(Collected data entries)
»»

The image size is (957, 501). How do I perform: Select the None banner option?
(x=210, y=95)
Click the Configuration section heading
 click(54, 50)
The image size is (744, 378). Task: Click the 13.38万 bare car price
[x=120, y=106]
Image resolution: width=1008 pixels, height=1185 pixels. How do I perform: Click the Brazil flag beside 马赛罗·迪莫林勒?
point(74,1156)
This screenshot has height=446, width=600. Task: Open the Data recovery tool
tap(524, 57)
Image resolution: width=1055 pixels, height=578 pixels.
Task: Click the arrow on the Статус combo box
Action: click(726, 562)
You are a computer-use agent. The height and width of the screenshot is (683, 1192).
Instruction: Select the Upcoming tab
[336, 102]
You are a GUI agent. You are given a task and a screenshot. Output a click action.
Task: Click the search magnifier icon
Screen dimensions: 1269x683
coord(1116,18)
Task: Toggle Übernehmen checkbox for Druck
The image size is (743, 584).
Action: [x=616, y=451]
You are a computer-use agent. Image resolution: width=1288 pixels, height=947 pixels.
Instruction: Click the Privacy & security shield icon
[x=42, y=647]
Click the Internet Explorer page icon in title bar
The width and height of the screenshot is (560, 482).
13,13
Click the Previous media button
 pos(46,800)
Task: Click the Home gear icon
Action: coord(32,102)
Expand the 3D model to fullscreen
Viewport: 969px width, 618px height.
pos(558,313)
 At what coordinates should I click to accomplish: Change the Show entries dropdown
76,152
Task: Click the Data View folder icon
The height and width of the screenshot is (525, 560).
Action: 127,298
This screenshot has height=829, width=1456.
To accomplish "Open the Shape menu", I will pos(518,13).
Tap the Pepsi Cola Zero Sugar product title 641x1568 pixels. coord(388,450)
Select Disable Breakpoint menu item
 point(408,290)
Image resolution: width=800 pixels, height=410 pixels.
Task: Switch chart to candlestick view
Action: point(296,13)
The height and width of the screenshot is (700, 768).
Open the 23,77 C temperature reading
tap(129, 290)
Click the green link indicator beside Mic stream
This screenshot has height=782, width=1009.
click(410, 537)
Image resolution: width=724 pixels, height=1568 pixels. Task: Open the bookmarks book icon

««

▸ **Exercise requirements**
All lines above from the line with "Viewport: 969px width, 618px height." through the line with "Tap the Pepsi", both included, are to be set down exactly, with nothing else.

▸ **Exercise response**
Viewport: 969px width, 618px height.
pos(558,313)
 At what coordinates should I click to accomplish: Change the Show entries dropdown
76,152
Task: Click the Data View folder icon
The height and width of the screenshot is (525, 560).
Action: 127,298
This screenshot has height=829, width=1456.
To accomplish "Open the Shape menu", I will pos(518,13).
Tap the Pepsi Cola Zero Sugar product title 641x1568 pixels. coord(388,450)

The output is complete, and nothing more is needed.